British Malaya, 1900s1930s

     Although they used different vocabulary, commentators describing British Malaya in the early twentieth century also tended to evoke the "mecca for transients" idea. In this timeframe, the Malay Peninsula was the site of intensive, cash-crop style, agricultural development. Sugar plantations emerged first, then were replaced by rubber plantations ca the 1900s1910s. C. A. Vlieland, director of the 1931 colonial census referred to the colony as an "Eldorado" and lamented the high turnover among immigrant residents. A labor migrant from the India, China, or Java, he wrote, hoped "to amass in Malaya a competence, if not a fortune, with which to return to his own country and live at a standard which he could not hope to attain by remaining there."38  K. A. Neelakandha Aiyer, Secretary of the Central Indian Association of Malaya, also cast it as an abnormal place. "In a country where the trend of population follows the normal lines, imported labor may be regarded as a last resort.
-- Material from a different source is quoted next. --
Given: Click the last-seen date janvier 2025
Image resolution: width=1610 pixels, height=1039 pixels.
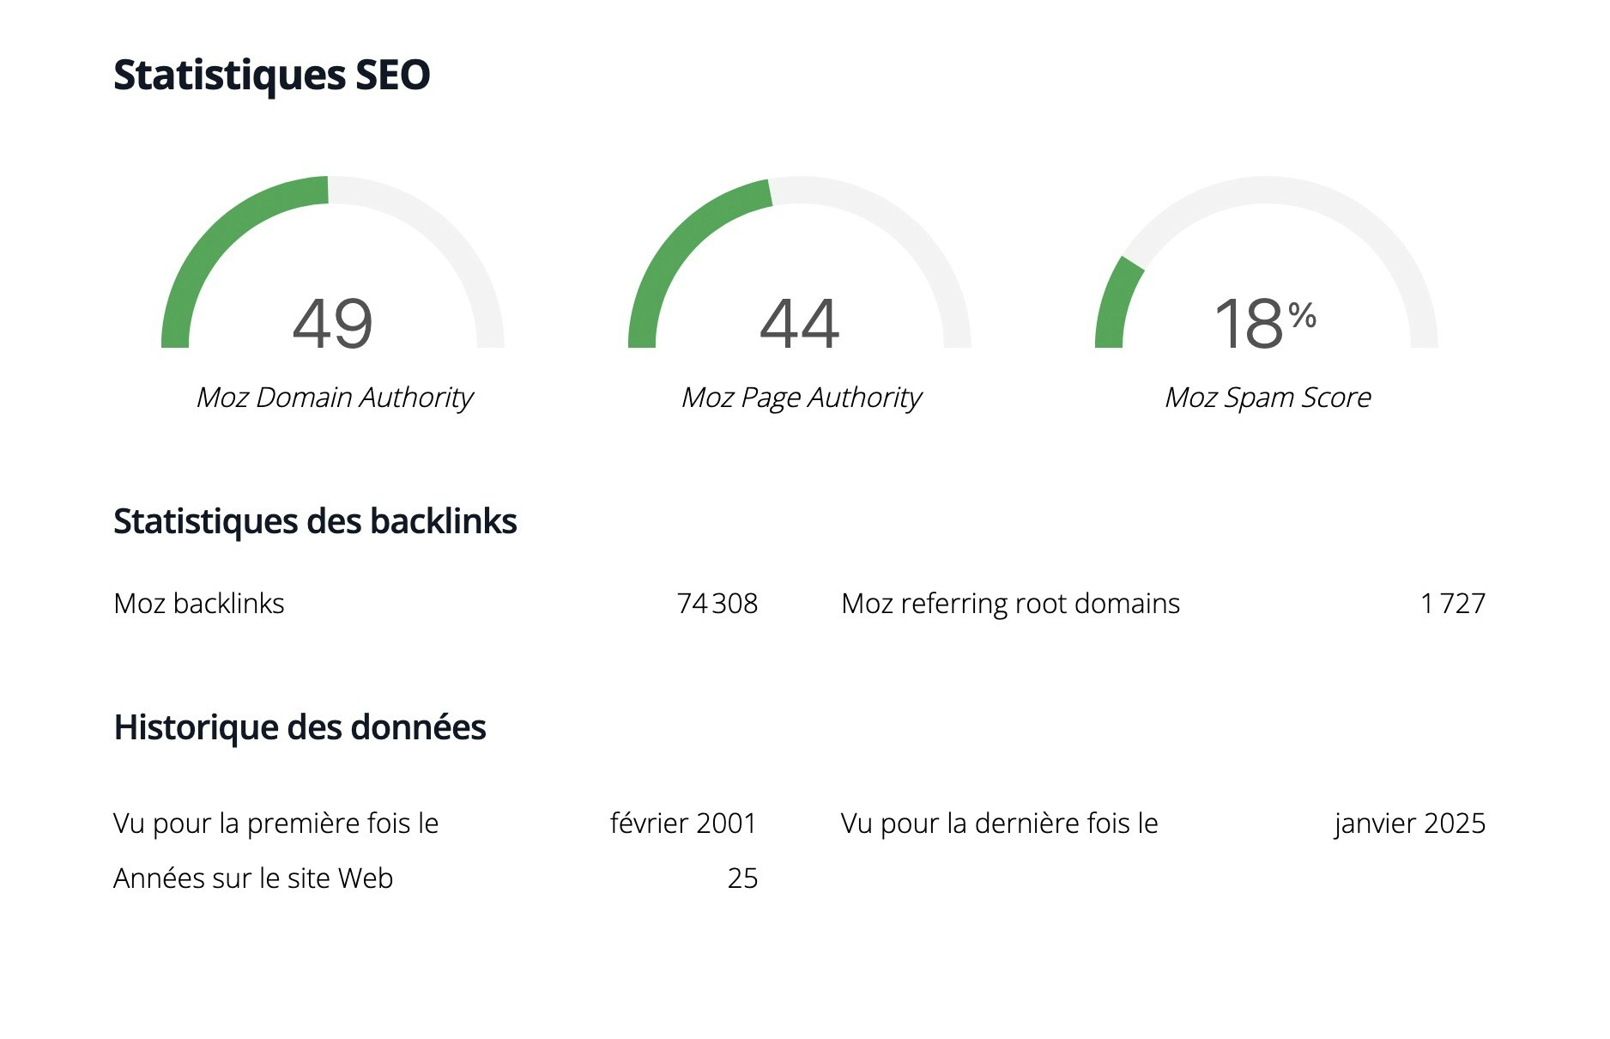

In Malaya it is the first preoccupation of the [colonial] administration."39 Indian political economist Lanka Sundaram lamented the "prevailing habit" whereby "a considerable percentage of Indians in Malaya regard the colony as a temporary home for adventure and profit."40 These adventure-seekers and profit-seekers were generally young men traveling without their families. Male immigrants outnumbered female immigrants by a ratio of 2:1 in 1911 and 3:2 during the 1920s through early 1930s.41  The Malay Peninsula was not thought of as a place for Indians, especially Indian families, to seek a home.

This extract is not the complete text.